情報センサー

RPA導入時における規程整備について


情報センサー2018年2月号 EY Advisory


EYアドバイザリー・アンド・コンサルティング(株)
公認会計士 佐藤 和子・津川 裕也・CISA, PMP 李 愷

官公庁や事業会社向けにSRA(Sourcing Risk Advisory)チームにて、経理・人事・購買などの業務プロセスの外部委託(BPO)、情報システム管理の外部委託(ITO)並びにシェアード・サービス・センター(SSC)の戦略立案、設計、立ち上げからデリバリー以降の各種管理(契約管理、プロセス管理、支払管理)までのEnd to endでの支援に従事。


Ⅰ はじめに


昨今の少子高齢化を背景とし、多くの企業が業務効率化、品質強化を目的としたRobotic Process Automation(RPA)の導入の検討を進めています。RPAに業務を代替させるに当たっては、内部統制の観点から、RPAの役割や業務範囲を定義した上で、社内規程類の整備が必要不可欠です。本稿では、RPAの導入と規程類の整備プロセスの関連について解説します。

Ⅱ RPA導入のアプローチ


RPA導入のアプローチは、<図1>のようになります。導入に当たっては、RPAの実装だけでなく、社内環境整備も並行して実施する必要があります。


図1 RPA導入アプローチ

Ⅲ 規程整備のプロセス


RPAの導入によって必要となる規程整備のプロセスは<図2>のとおりです。各タスクにおける要諦を記載します。


図2 規程整備プロセス

1. 関連規程の特定

まず、RPAを導入することにより影響を受ける規程を特定します。通常、対象となる規程は職務分掌や職務権限に関する規程です。ただし、全社の職務権限などを定めた規程以外に、例えば特定の業務、組織、取引のみを対象とした権限ルールが運用されている場合があります。このため、関連規程の特定に当たっては、規程管理部門が統括する規程だけでなく、会社全体のルールを検討対象にすることが重要です。その際、規程だけでなく、規程の下位概念である細則、通達なども含めて洗い出します。

2. インパクト分析(規程の詳細レビュー)

関連する規程や細則、通達などの特定が完了したら、RPA導入による影響の有無について、条文の内容を一つずつ確認します。確認する際の視点としては次のようなものが挙げられます。交通費精算業務を想定し、具体例を括弧内に記載します。

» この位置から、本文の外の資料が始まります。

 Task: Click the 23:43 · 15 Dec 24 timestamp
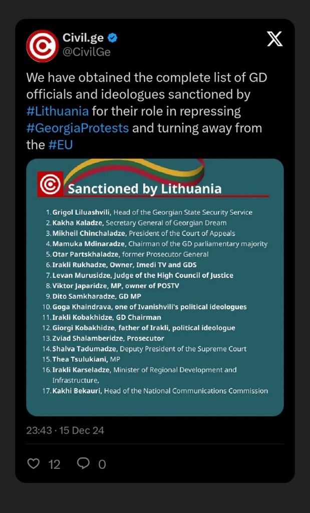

  • 作業を実施する主体が明記されているか(例:金銭の支払は出納責任者が行う)

  • 作業内容は単なる行為のみであるか、承認行為まで含まれるか(例:RPA導入の対象は、支払旅費に関する金額やルート、日当などの確認業務のみか、確認した結果、支払を行うというような承認行為まで含まれるか)

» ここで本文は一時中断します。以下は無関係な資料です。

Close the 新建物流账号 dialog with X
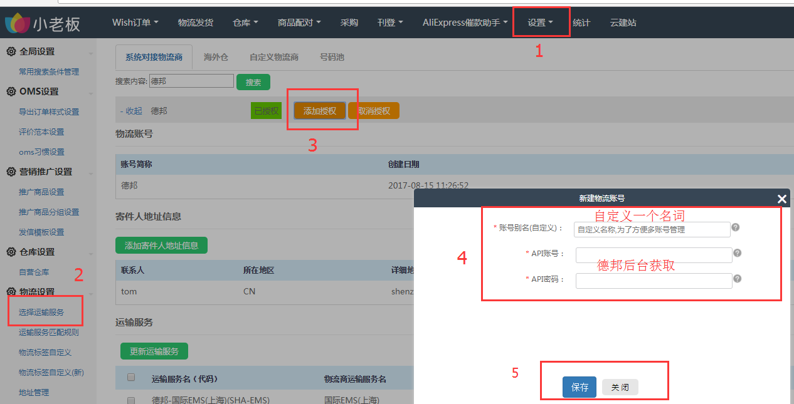Image resolution: width=794 pixels, height=404 pixels. pyautogui.click(x=781, y=199)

通常、「承認行為」には、「取引の許可(交通費精算の場合は支払行為の許可)」と「取引内容の確認」の二つの行為が含まれますが、RPA導入によりその行為の一部が移管もしくは代行される場合、その実施権限を定める規程に影響を与える可能性があるため、これらも検討対象に含めます。

3. 規程改訂

条文の改訂が必要となった場合には、規程の改訂案を作成し、関連部署との調整を行った上で、定められた手続に則り、規程の改訂を行います。規程または条文の新設が必要となる場合にも、同様の作業を行います。
なお、多くの場合、規程の改訂には取締役会などの承認が必要です。このため、RPAを導入する範囲が変更される都度、規程を改訂する必要が生じると、導入の機動性を阻害することが考えられます。従って、RPAを導入する範囲が変更・拡大することが想定される場合や、改訂する規程や条文の数が多い場合には、権限が定められた個々の規程の上位に包括規程を設ける方法や、変更が生じ得る個々の権限については、規程の下位概念である通達などにまとめて記載する方法も考えられます。

4. モニタリング

RPA導入後、実際の業務を行うに当たり、改訂した規程で何か支障が生じていないかを確認します。内部監査においては、実際の業務が規程・通達などのルールに従って実施されているか否かを検証します。

Ⅳ 内部統制に関する留意点


手作業をロボットが代替するというRPAの導入は、内部統制にも大きな影響を与えます。今回のテーマである規程整備をはじめ、財務報告に係るプロセスにRPAを導入する場合には、ITに係る統制(全般統制および業務処理統制)にも影響を与える可能性があります。また、リスクマネジメントの一環として、BCP(事業継続計画)やセキュリティの分野にも影響を及ぼします。これらを再整備して運用する際には、システム部門だけでなく、さまざまな関連部門との連携が重要となります。
なお、RPA導入の際には、ロボットを運用管理する責任部署の検討も重要です。RPAは24時間365日の稼働が可能といわれますが、そのためには運用管理が必須であり、どの部署がその責任を負うかという決定は重要です。現場任せで属人化が進み、異動などに伴うノウハウの移転が不十分な場合には、RPAにより自動化した業務が手作業に戻ってしまうということにもなりかねません。

Ⅴ おわりに


EYでは、社内でのRPAの導入やクライアント企業へのご支援を通じて蓄積したRPAの実績に加えて、これまで培った業務改善、内部統制に関するノウハウを活用し、業務変革を支援いたします。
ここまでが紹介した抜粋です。